Provided text: Begin

As for nuclear weapons, their significance stems their catastrophic effects, both human and environmental. We are fortunate to have heard the testimony of the hibakusha about the effects produced from the use of just one such weapon.
These weapons are dangerous even when they are not used. Consider the number of accidents that have already occurred. Weapons lost at sea in both the Atlantic and Pacific — and never found. Weapons that were destroyed in plane crashes in Greenland and Spain, which left behind radioactive contaminated landscapes.
Then there are additional risks of unauthorized use, sabotage, and terrorist attacks on nuclear facilities or weapons, not to mention economic cost, and environmental damages incurred during the production of such weapons.
Despite these hazards, some 23,000 such weapons still exist, held by nine countries, with the United States and Russian Federation possessing by far the largest number. Many are still held on high alert status. There is no Nuclear Weapons Convention, yet there are detailed, long-term plans in all possessor States for modernizing nuclear weapons or their delivery systems.

Provided text: End
Excerpted records: Begin

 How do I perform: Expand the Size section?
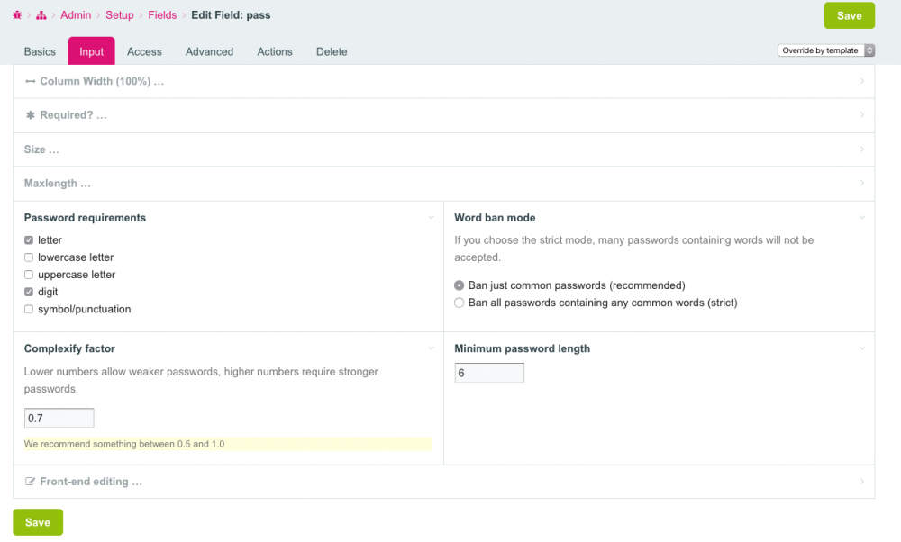[42, 149]
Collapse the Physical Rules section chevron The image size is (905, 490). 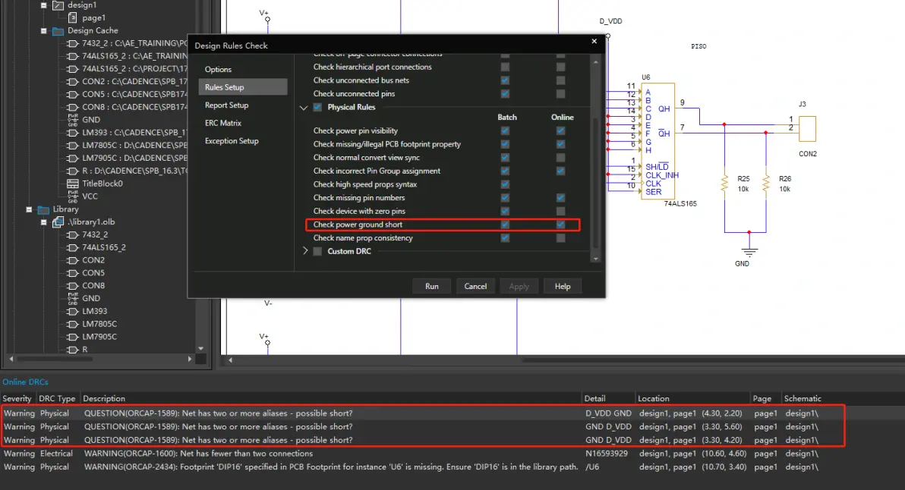(304, 108)
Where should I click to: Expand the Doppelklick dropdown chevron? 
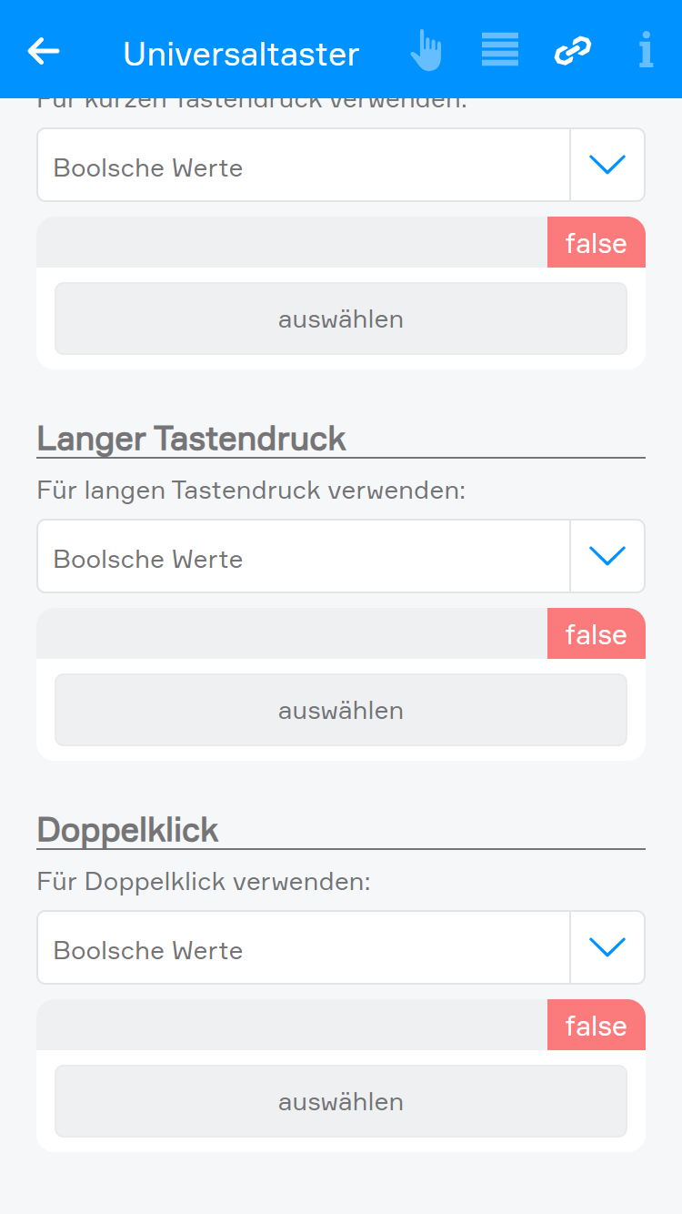coord(607,947)
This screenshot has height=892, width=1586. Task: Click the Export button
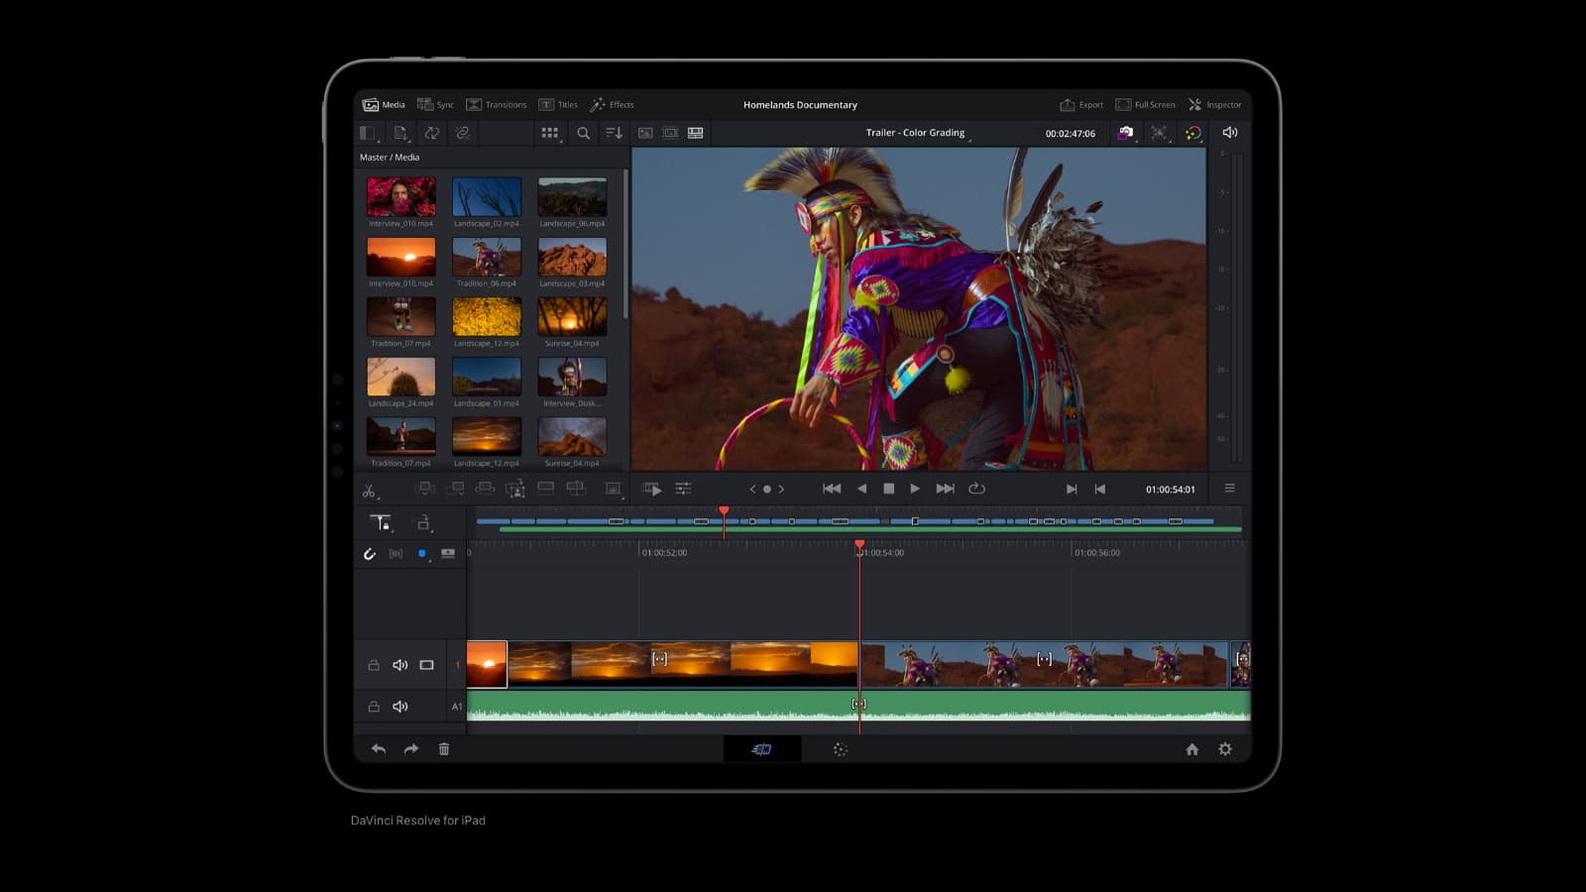1081,104
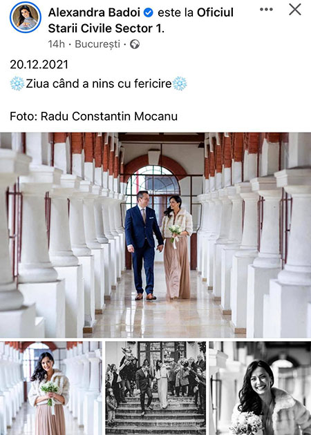Select the date text 20.12.2021

pos(39,64)
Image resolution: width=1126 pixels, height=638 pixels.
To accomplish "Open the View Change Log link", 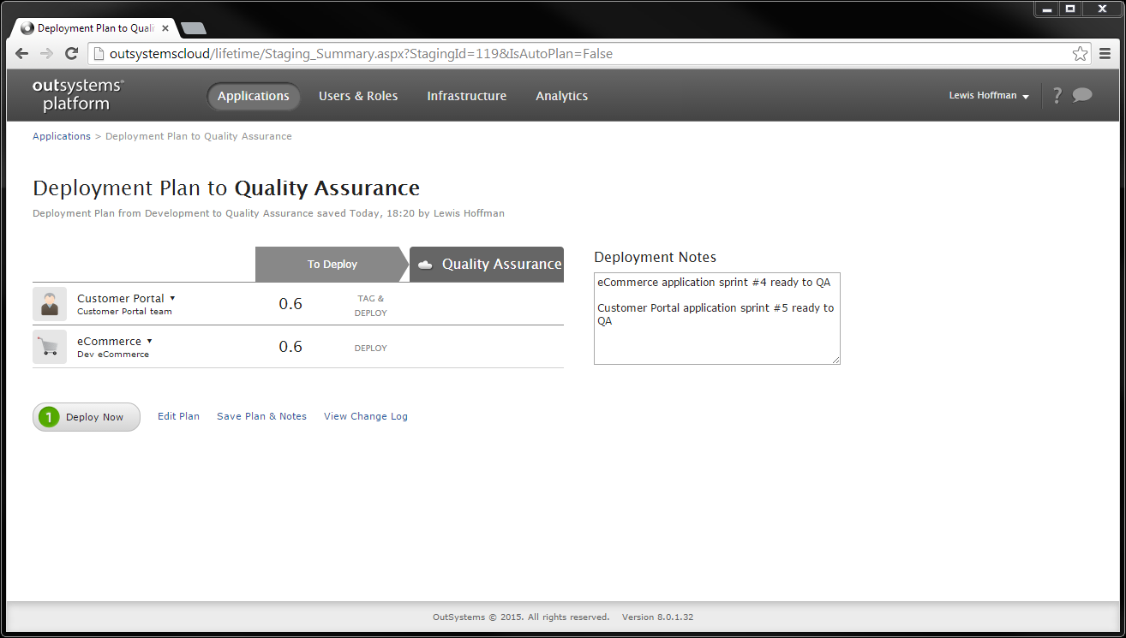I will (365, 416).
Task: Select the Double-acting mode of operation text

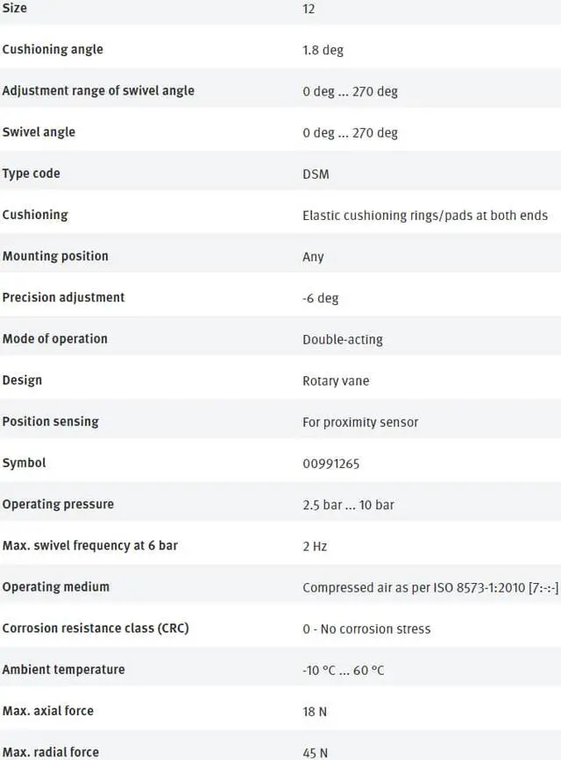Action: coord(343,339)
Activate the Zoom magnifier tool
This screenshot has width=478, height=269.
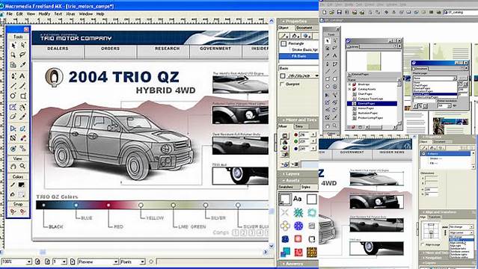tap(22, 167)
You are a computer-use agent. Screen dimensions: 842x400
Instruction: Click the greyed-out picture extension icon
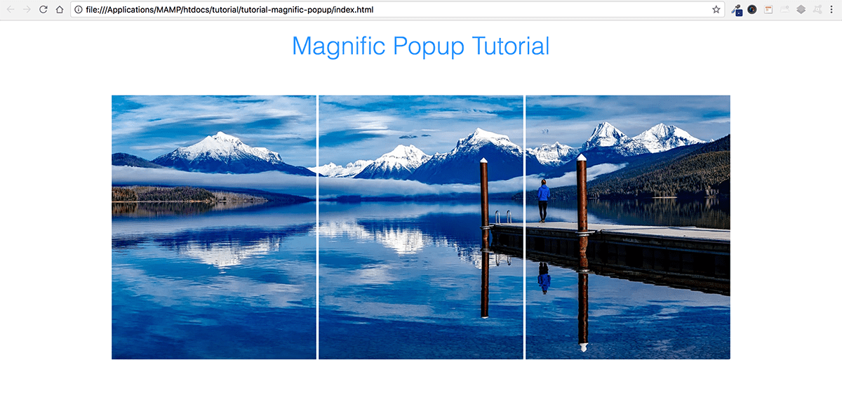(784, 10)

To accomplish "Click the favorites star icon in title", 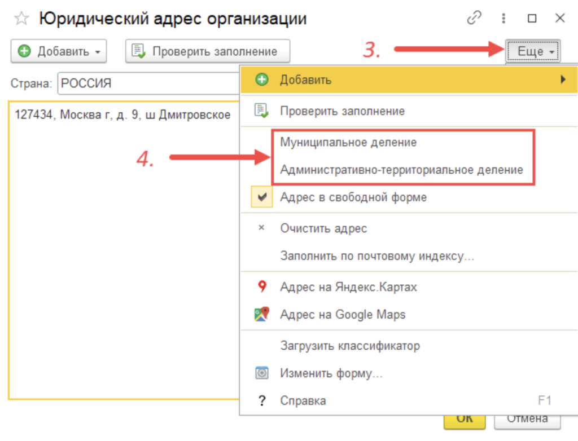I will coord(21,19).
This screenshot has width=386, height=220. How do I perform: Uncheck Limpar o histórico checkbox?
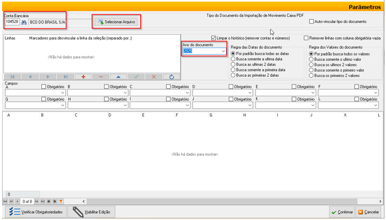tap(214, 38)
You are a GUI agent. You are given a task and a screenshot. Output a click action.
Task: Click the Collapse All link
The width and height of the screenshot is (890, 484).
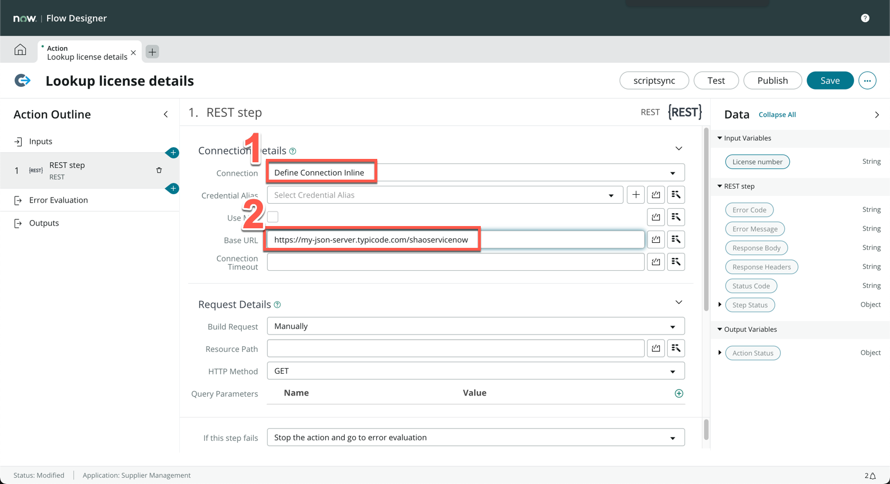pos(776,115)
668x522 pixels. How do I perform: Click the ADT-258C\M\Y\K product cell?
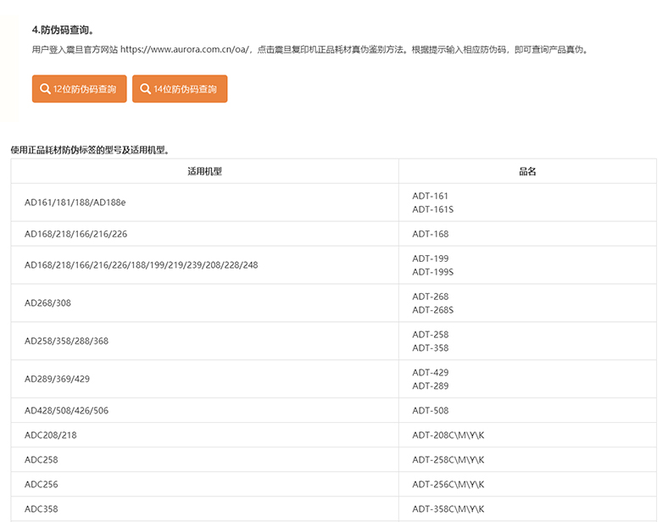(448, 460)
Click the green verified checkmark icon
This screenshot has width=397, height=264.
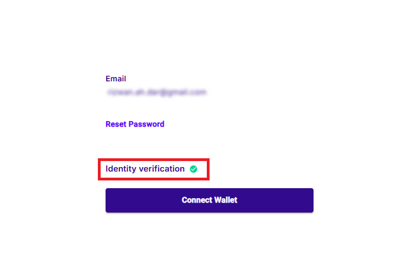point(194,169)
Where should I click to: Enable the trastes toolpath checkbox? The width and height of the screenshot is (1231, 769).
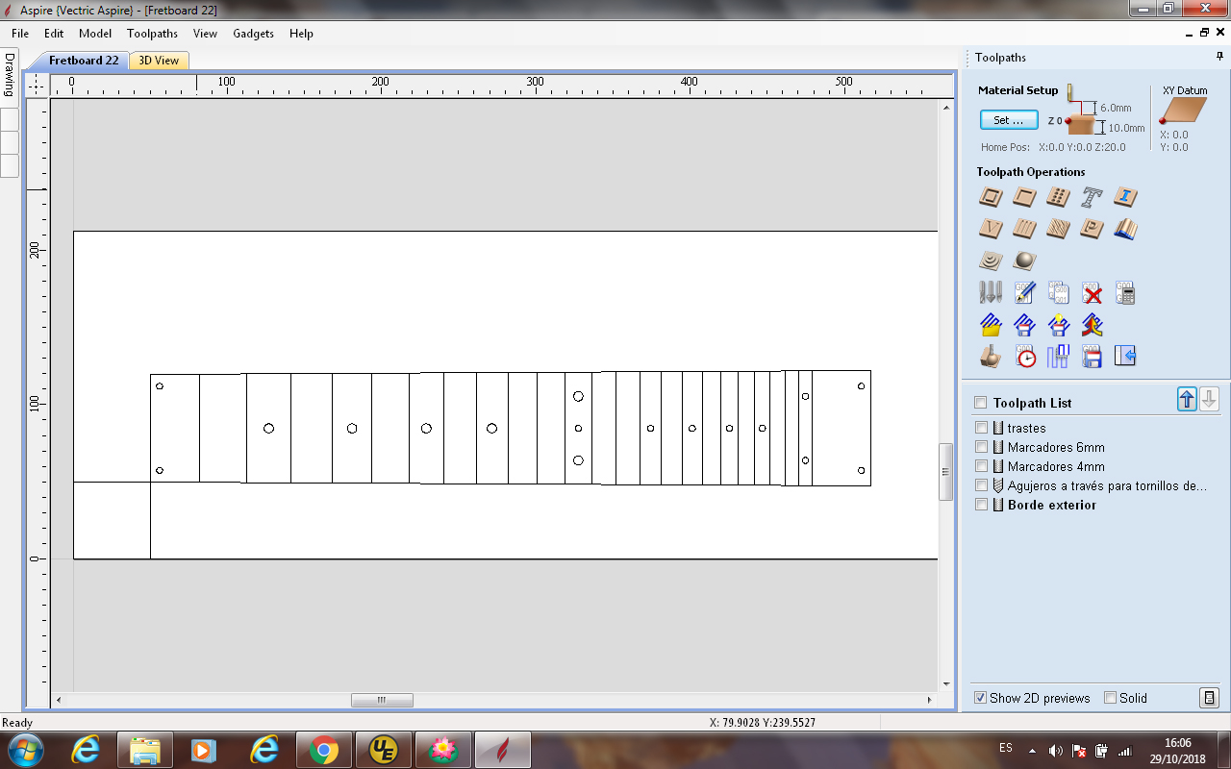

Excerpted records: End

Work to complete.
• a. Using the text on nuclear weapons, answer each question below.
(i) In which two places were weapons destroyed in plane crashes?
(ii) About how many nuclear weapons still exist?
(iii) How many countries hold them?
• b. Condense the paragraph of the text on nuclear weapons beginning "These weapons are dangerous even when they are not used" into a short bulleted list that keeps its main facts.
• c. Decide whether each statement below agrees with the Provided text, answering yes or no and quoting the words that settle it.
(i) Weapons lost at sea were later recovered.
(ii) A Nuclear Weapons Convention is in place.
(iii) The United States and the Russian Federation possess the most nuclear weapons.

Answers to the problems.
• a.
(i) Greenland and Spain
(ii) Some 23,000
(iii) Nine

• b.
- Nuclear weapons are dangerous even when not used, as past accidents show.
- Some weapons were lost at sea in the Atlantic and Pacific and never found.
- Others were destroyed in plane crashes in Greenland and Spain, leaving radioactive contaminated landscapes.

• c.
(i) No: "Weapons lost at sea in both the Atlantic and Pacific — and never found."
(ii) No: "There is no Nuclear Weapons Convention"
(iii) Yes: "with the United States and Russian Federation possessing by far the largest number"